The main issue was that having played Depth – a game of almost unimaginable tension that is created and maintained with a clever combination of high-quality sound effects, intelligent map design, and graphics that truly reflect the claustrophobic nature of the murky depths of the ocean floor – this game struggles to compete against it. Though the underwater graphics look great, the scenery itself is rather bland and the environments too well-lit to create any sense of mystery or instil the fear of the unknown in the way that Depth manages with ease. It may be worth waiting for the game’s full roster of features to become available, but its lack of maps, game modes, players, tension, and distinguishing features make this one of the lower-intensity shark attack games here www.sharkattackgames.net, that are on the market right now.  

Content

In its current state, Shark Attack Deathmatch 2 teases you with a list of modes, only many of them are forthcoming and cannot yet be selected. Predator Mode is provisional of course, as are Team Deathmatch, Capture the Flag. If you’re lucky enough to find enough players online to enter into matches with/against, you can currently enjoy Deathmatch or Survival Co-Op modes, but that’s pretty much it when it comes to this game’s various spins on the same FPS-style gameplay.
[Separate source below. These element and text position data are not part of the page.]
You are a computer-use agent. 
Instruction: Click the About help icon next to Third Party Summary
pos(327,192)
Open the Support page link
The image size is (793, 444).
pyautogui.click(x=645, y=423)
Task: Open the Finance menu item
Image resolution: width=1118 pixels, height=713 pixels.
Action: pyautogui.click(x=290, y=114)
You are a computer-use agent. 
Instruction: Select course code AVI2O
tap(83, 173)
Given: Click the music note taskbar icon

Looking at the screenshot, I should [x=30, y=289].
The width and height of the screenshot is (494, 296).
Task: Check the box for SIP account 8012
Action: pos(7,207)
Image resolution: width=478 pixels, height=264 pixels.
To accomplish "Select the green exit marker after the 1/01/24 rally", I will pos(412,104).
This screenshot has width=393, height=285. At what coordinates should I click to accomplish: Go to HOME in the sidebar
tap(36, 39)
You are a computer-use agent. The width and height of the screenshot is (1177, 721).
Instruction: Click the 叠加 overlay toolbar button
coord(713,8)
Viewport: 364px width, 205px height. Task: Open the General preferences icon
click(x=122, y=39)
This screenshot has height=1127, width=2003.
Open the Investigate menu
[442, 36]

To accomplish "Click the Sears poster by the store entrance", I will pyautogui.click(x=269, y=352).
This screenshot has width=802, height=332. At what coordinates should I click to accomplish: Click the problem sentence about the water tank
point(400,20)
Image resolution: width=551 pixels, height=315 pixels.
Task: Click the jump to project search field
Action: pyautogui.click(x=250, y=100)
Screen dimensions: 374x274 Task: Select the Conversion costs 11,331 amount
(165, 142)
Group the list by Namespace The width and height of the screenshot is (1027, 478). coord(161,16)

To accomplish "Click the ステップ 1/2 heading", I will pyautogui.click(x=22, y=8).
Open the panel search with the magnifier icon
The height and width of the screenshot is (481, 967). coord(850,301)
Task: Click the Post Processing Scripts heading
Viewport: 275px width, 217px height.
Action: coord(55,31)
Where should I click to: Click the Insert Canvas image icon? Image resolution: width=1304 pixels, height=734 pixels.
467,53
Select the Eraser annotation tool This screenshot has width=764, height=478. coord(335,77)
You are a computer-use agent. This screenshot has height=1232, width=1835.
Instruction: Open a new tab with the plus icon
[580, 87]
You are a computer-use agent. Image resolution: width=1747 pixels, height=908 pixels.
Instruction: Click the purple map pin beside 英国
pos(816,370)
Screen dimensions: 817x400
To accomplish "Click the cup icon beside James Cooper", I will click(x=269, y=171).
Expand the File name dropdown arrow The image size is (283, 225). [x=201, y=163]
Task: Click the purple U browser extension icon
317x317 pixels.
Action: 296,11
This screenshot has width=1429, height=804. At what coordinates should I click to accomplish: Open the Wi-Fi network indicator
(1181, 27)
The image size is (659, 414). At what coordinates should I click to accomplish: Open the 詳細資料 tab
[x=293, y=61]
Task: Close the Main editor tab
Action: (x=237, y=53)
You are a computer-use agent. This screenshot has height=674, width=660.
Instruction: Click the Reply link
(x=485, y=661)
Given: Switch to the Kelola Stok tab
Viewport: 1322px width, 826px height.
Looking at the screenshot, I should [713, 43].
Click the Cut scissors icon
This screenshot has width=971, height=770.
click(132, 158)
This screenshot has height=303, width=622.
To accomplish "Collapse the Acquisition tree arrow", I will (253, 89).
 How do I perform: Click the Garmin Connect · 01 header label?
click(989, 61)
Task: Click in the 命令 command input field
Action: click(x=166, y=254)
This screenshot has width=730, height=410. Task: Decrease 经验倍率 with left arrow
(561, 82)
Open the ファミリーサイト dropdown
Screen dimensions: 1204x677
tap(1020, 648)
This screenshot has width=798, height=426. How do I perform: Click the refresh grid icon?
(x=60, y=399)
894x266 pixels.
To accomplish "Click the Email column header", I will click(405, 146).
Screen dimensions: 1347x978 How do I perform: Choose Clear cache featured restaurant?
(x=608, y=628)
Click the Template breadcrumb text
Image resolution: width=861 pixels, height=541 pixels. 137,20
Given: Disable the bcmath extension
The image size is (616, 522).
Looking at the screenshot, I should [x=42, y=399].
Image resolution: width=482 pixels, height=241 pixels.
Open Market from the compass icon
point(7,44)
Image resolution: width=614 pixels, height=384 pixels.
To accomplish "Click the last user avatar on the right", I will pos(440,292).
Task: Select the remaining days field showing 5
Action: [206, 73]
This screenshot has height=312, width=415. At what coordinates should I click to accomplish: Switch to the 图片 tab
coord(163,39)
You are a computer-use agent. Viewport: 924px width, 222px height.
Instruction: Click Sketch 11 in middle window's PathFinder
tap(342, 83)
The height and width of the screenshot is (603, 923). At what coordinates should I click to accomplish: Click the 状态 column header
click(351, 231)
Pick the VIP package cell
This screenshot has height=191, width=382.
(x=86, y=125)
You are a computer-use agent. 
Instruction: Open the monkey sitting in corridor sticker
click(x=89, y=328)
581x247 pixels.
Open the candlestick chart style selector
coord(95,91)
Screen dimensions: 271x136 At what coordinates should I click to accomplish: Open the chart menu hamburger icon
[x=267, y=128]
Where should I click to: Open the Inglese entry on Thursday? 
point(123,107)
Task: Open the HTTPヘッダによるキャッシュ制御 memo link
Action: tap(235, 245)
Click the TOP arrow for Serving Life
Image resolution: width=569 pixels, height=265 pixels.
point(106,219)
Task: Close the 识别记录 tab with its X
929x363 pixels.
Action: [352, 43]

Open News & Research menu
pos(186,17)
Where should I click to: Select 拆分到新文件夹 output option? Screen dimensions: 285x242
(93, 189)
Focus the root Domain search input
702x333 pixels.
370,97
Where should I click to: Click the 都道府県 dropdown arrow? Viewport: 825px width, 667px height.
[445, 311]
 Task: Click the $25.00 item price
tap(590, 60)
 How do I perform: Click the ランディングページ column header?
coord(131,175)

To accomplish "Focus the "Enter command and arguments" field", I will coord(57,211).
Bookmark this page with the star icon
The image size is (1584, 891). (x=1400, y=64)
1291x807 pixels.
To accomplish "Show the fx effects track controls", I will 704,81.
There are customisation options available which add a little to the fun, but these involve simply changing the colour and appearance of your diver character using various sliders and colour swatches. When you compare this with Depth, which has just had its latest (one of many) content updates in the form of Depth: Fresh Blood, you’re talking about a comparative skeleton to Depth’s meaty carcass of content.

Conclusion

As it stands, Shark Attack Deathmatch 2 doesn’t quite cut the mustard when you compare it to Depth. There are various problems that plague this game in its current state, which include a distinct lack of gameplay modes, very few players on the servers, and a fairly basic and unimaginative execution of the underwater first-person shooter genre.

The main issue was that having played Depth – a game of almost unimaginable tension that is created and maintained with a clever combination of high-quality sound effects, intelligent map design, and graphics that truly reflect the claustrophobic nature of the murky depths of the ocean floor – this game struggles to compete against it. Though the underwater graphics look great, the scenery itself is rather bland and the environments too well-lit to create any sense of mystery or instil the fear of the unknown in the way that Depth manages with ease. It may be worth waiting for the game’s full roster of features to become available, but its lack of maps, game modes, players, tension, and distinguishing features make this one of the lower-intensity shark attack games here that are on the market right now.